May 03, 2024  
Learning Outcomes Catalog 
    
Learning Outcomes Catalog

BIOL 1125 - Human Biology

Student Learning Outcomes
1: Describe and apply the scientific method.
Components:
a.    Define what it means to be scientific and explain why science is restricted to using the scientific method.
b.    Apply the scientific method to a specific situation.
c.    Accurately describe the differences between a hypothesis and a scientific theory.
d.    Distinguish between science and pseudoscience and provide a comparative example.
e.    Design a simple experiment that properly uses the scientific method.
f.    Collect data from an experiment and produce a graph that can be used to interpolate and extrapolate information.
g.    Discern between reputable and non-reputable sources of scientific information
2: Apply basic scientific terminology to the human body
Components:
a.    Explain the different levels of organization and provide examples of each level
b.    Define basic medical terms used by physicians to describe aspects of human health
c.    Apply basic medical terms to the understanding of one’s own body
3: Explain the roles of macromolecules in the human body
Components:
a.    List and define the four biological macromolecules and provide at least one example for each.
b.    Explain how nutrient labels of commercial foods relate to the macromolecules
c.    Describe how nutrients are used in the body to provide energy  

4: Explain the basic functions of at least 5 organ systems and how they interact with each other
Components:
a.    Describe the organs of systems so they may understand the structural and organizational relationships in the way the systems work
b.    Explain at least one way that the systems described can maintain homeostasis in a healthy person
5: Explain how human health and activity influence the environment, economy, society, and history.
Components:
a.    Describe how aspects of human physiology can affect the health and safety of local environments.
b.    Explain how the knowledge of human health and physiology has brought about changes in the ways we engage in health practices and develop therapies for disease.
c.    Provide examples of how human health has affected the history of a country and how it has resulted in the ways various countries derived their system of governance over time.


Course Description
Basic scientific principles are applied to understanding the human body and explored in a biology laboratory setting.
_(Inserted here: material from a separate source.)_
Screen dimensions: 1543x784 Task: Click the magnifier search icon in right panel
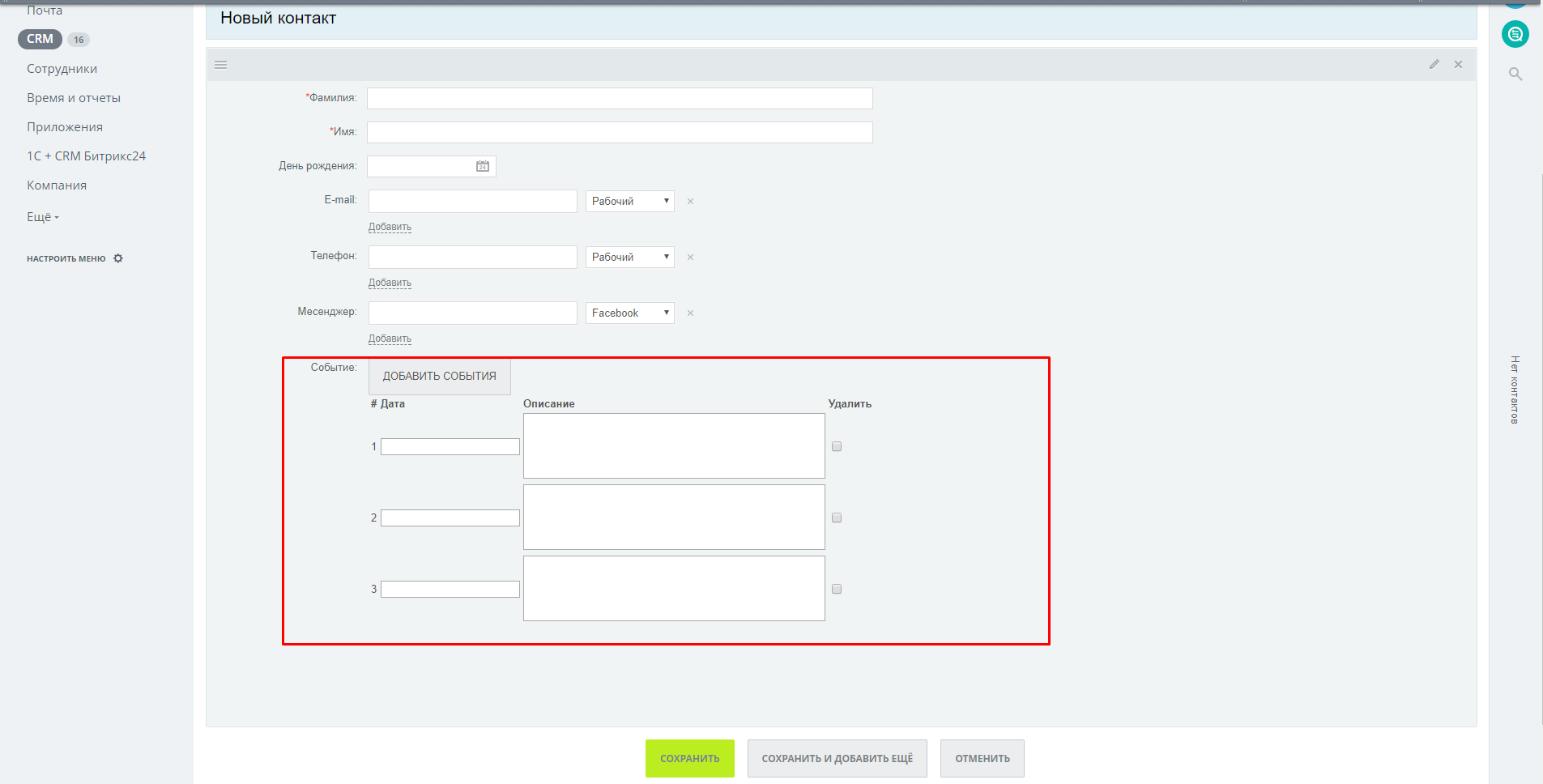1515,75
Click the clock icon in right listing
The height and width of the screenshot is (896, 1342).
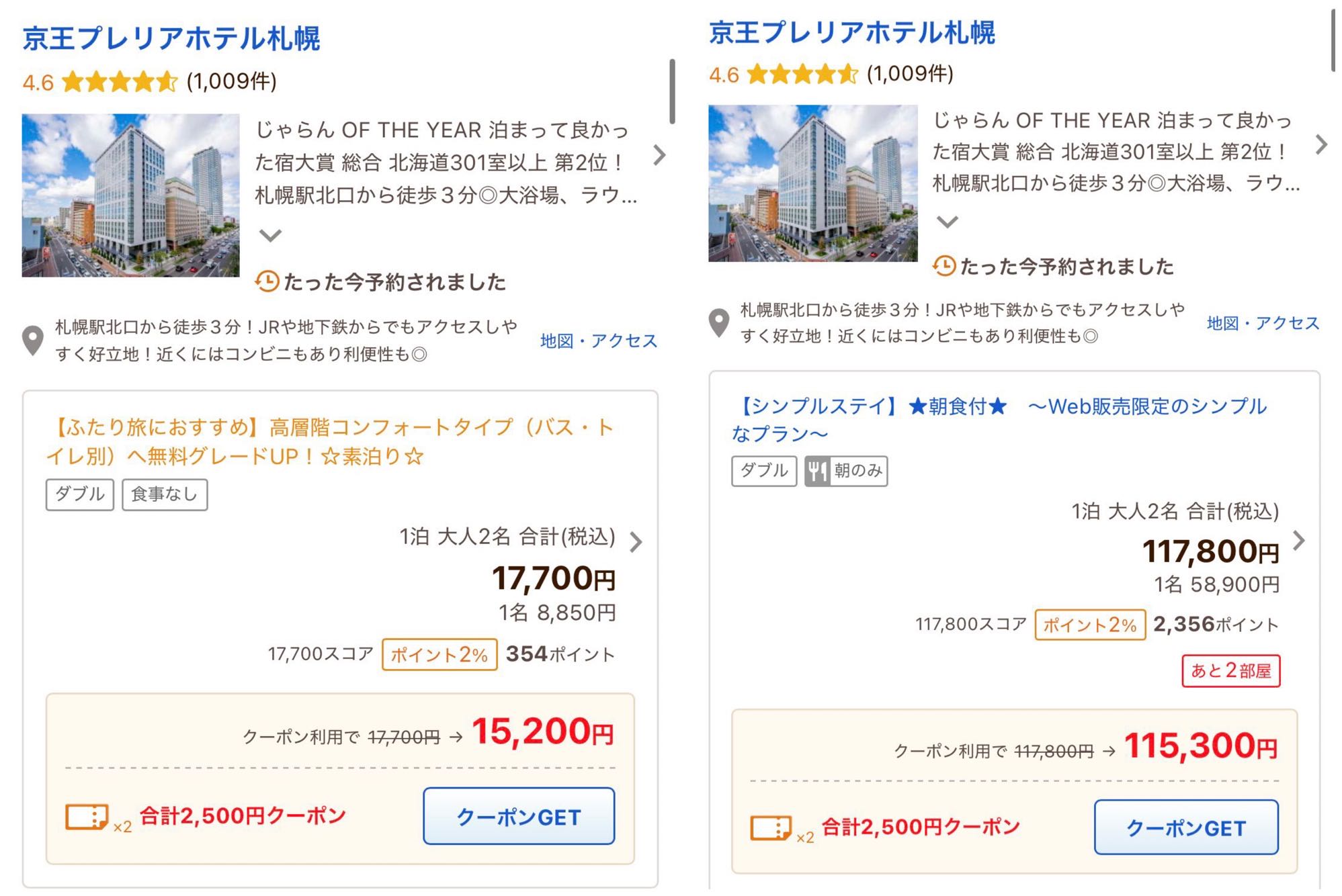point(944,266)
Students will learn about how the Scientific Method is developing our understanding of major organ systems and how those systems  function together. The course will also explore how our concepts of human physiology have changed through years of accumulation of scientific knowledge, how human physiology and evolution has been influenced by environmental changes, and how we influence our environment to maintain homeostasis. Course work will include group activities in the laboratory to see how organ systems work together and the development of a small group project that incorporates the information learned about human biology and how it relates to other aspects of life outside the realm of sciences.